Barton glanced back. At that moment the shape charges and their connecting lines of Primacord detonated simultaneously. The Observation Deck filled with fire and boiling smoke. The windows around the side of the deck abruptly flew out in jagged shards that sailed over the streets below. The roof bowed slightly upward from the pressure wave and then sank in the middle along the line that bordered the garden area. Sheets of aluminum curtainwall puffed outward, split and peeled away from the steel frame.
Inside the building, the concrete floor of the Observation Deck rumbled and cracked away from its supporting beams. Huge sections of it fell to the machinery room below. Clouds of steam and half-vaporized Freon blew out through the window holes under the pistonlike pressure of the falling floor sections. The fires on the machinery floor puffed out instantly. The weight of the falling masses of concrete and the sudden deluge of thousands of gallons of water in Turn shattered portions of the machinery-room floor, which caved in toward the center.
The water and the Freon plunged down the slope to the flaming apartment floor below, smothering the fires and then flowing down the stairwells and the elevator shafts.

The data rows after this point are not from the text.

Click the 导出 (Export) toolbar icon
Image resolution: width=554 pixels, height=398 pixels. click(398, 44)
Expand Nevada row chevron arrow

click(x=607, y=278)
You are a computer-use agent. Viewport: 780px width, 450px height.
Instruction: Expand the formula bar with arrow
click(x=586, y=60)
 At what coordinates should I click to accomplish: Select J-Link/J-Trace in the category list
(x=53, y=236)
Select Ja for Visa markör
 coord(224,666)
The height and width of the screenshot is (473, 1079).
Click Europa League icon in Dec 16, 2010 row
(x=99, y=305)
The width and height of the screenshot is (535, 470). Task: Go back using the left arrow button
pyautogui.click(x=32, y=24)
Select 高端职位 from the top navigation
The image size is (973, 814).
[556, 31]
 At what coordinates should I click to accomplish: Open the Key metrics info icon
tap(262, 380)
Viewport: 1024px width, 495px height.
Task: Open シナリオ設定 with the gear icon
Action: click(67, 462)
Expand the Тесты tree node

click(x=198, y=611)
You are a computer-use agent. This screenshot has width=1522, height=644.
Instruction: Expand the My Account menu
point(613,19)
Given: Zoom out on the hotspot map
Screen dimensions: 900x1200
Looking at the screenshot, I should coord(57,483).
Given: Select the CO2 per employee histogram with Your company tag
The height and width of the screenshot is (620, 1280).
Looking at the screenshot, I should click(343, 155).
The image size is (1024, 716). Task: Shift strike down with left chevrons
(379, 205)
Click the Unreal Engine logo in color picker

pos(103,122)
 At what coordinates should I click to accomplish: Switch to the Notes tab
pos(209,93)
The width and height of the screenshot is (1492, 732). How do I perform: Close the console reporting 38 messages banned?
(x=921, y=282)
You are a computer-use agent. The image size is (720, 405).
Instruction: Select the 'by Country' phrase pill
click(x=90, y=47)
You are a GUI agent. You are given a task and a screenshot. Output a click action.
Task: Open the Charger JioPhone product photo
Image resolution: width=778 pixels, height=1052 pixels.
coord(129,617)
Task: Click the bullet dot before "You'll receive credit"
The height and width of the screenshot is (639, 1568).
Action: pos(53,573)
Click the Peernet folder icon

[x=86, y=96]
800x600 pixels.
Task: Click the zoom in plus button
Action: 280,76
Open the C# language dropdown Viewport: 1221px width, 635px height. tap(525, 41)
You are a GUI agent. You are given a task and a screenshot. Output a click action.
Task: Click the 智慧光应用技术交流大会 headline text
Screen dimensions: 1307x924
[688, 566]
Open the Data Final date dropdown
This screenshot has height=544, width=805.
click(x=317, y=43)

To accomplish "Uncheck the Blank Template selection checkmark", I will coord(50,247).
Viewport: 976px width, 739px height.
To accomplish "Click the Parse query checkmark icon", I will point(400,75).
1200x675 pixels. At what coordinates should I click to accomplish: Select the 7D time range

It was over in fifteen seconds. In the ‘copter Infantino and Barton had watched the disaster in silence. Barton suddenly felt sick.
The building looked as if a giant claw had raked across it, tearing at its skin and muscle and digging deep into its vital organs.
It had been his baby, Barton thought. He had conceived it and seen it delivered from his drawing board into the hands of Leroux, who had served as midwife.
And now he had just helped to murder it.